**WHAT TO DO:**
Repeat exactly, and only, the lines from the one containing "CONTACT US (942, 92)" through the last line of the data below.

SUPPLIED DATA section start

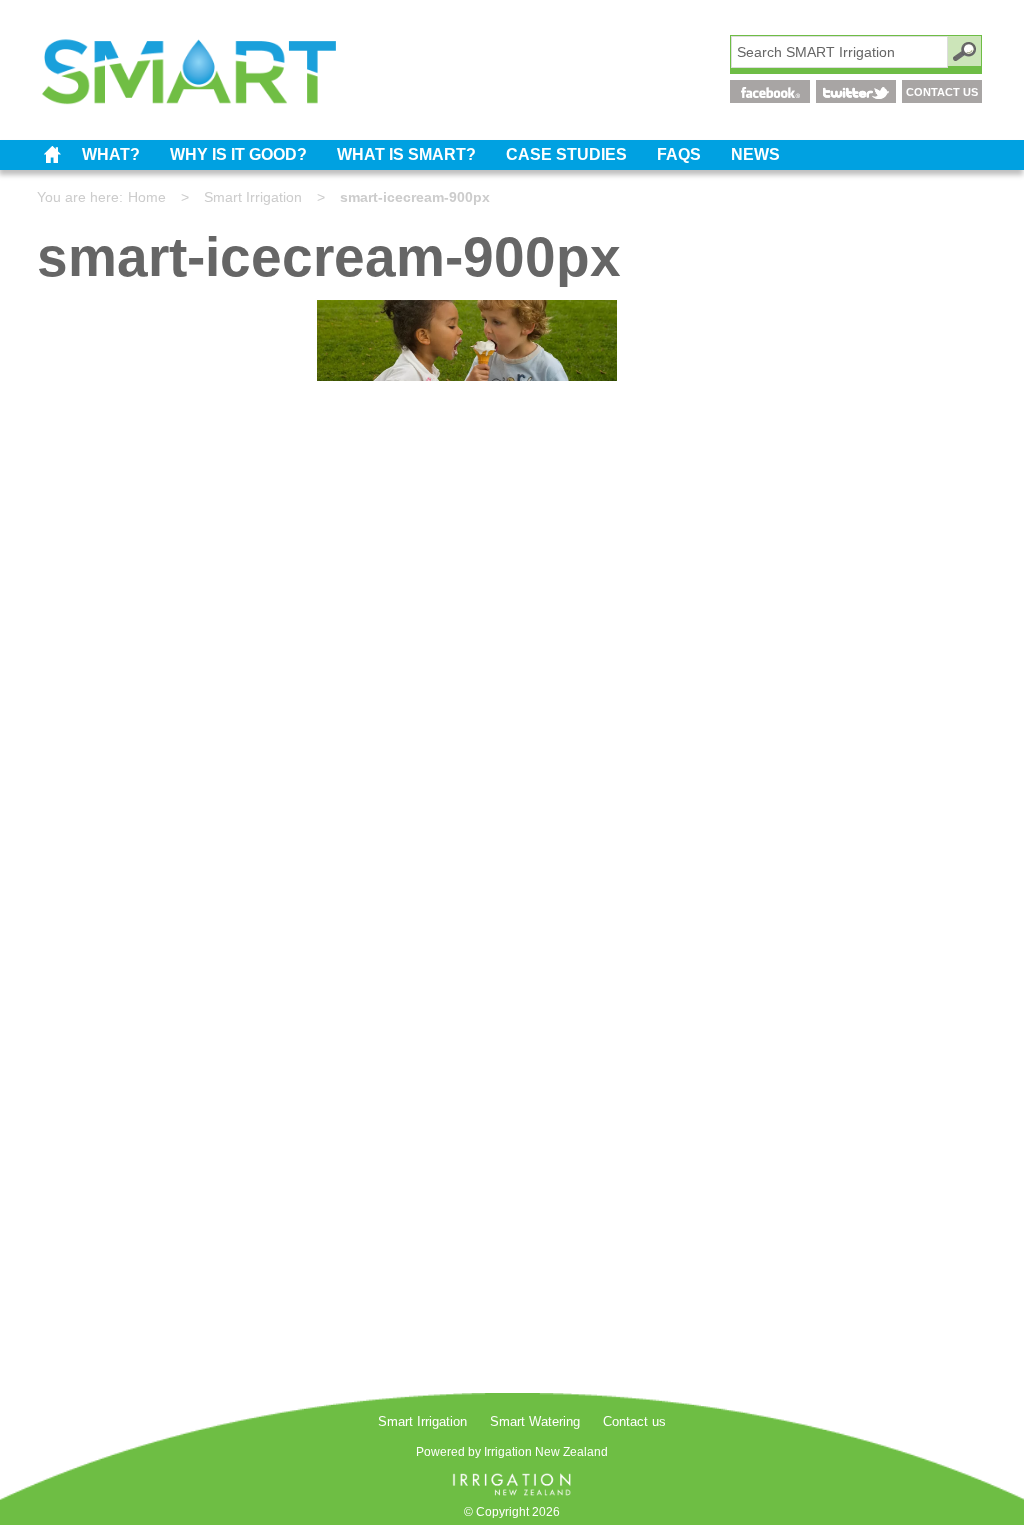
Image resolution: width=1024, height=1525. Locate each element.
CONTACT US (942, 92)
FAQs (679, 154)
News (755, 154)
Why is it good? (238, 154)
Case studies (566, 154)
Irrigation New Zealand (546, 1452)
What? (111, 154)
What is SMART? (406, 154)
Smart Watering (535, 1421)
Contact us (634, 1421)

SUPPLIED DATA section end

**TASK RESPONSE:**
CONTACT US (942, 92)
FAQs (679, 154)
News (755, 154)
Why is it good? (238, 154)
Case studies (566, 154)
Irrigation New Zealand (546, 1452)
What? (111, 154)
What is SMART? (406, 154)
Smart Watering (535, 1421)
Contact us (634, 1421)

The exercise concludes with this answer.